Allowing comments after the line continuation backslash

Roy Smith roy at panix.com
Sat Nov 6 08:44:38 EDT 2010


In article <ib2vrb$3eq$4 at lust.ihug.co.nz>,
 Lawrence D'Oliveiro <ldo at geek-central.gen.new_zealand> wrote:

> In message <8jd3m9Fr55U7 at mid.individual.net>, Neil Cerutti wrote:
> 
> > On 2010-11-03, Ben Finney <ben+python at benfinney.id.au> wrote:
> >
> >>     styles = [
> >>         ("normal",      "image",     MainWindow.ColorsNormalList),
> >>         ("highlighted", "highlight", MainWindow.ColorsHighlightedList),
> >>         ("selected",    "select",    MainWindow.ColorsSelectedList)]
> > 
> > Agreed, except cute stuff like putting those three items in
> > columns is just as bad.
> > 
> > Code should be utilitarian rather than ornate, Shaker rather than
> > Victorian.
> 
> Tufte’s concept of “chartjunk” could perhaps be extended to “formatjunk” or 
> “prettyprintjunk”.

Not at all.  Tufte is all about making data easy to understand visually.  
The chartjunk he rails about is colors, shadows, 3-d effects, etc, which 
make a chart "look pretty" but don't add to comprehension.  If you take 
out the extra whitespace, you end up with this:

> >>     styles = [
> >>         ("normal", "image", MainWindow.ColorsNormalList),
> >>         ("highlighted", "highlight", MainWindow.ColorsHighlightedList),
> >>         ("selected", "select", MainWindow.ColorsSelectedList)]

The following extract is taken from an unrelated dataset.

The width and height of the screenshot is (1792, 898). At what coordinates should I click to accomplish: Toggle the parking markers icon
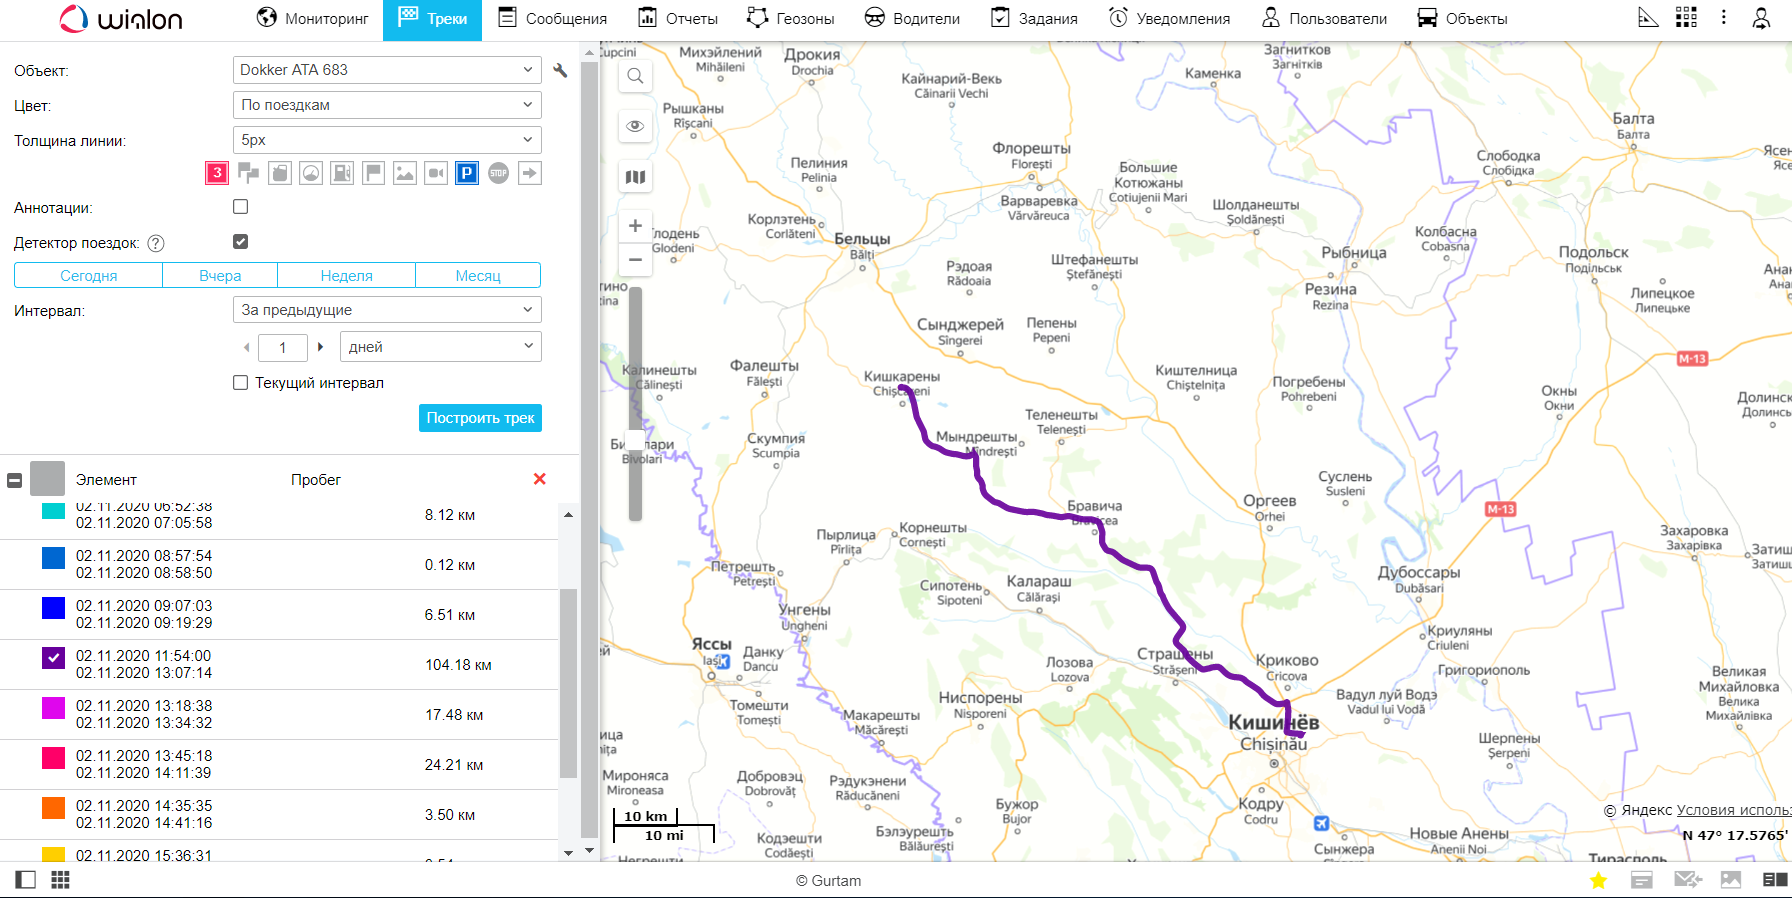coord(467,173)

which I think is more difficult to scan visually.  In the first example, 
I can see from the overall layout, without reading a single character of 
punctuation, that this is a sequence of groups of three items.  That's 
harder to see in the second example.

Likewise, if I want to know what kinds of things are in the second field 
of all the items, it's easy for me to visually scan down the second 
column in the first example.  To do that in the second example is much 
more difficult.

If you want to talk about "codejunk", my biggest concern here is the 
things in the third column.  They all start with "MainWindow.Color", and 
they all end with "List".  Thus, those bits of text add bulk, and no 
useful information.  It would be even more readable by doing:

> >>     styles = [
> >>         ("normal",      "image",     Normal),
> >>         ("highlighted", "highlight", Highlighted),
> >>         ("selected",    "select",    Selected)]

which, of course would require some more code elsewhere to define the 
new names.  Whether this makes sense in the context of the overall 
codebase is an open question, but taking the table in isolation, it 
certainly improves the readability.  Tufte would approve.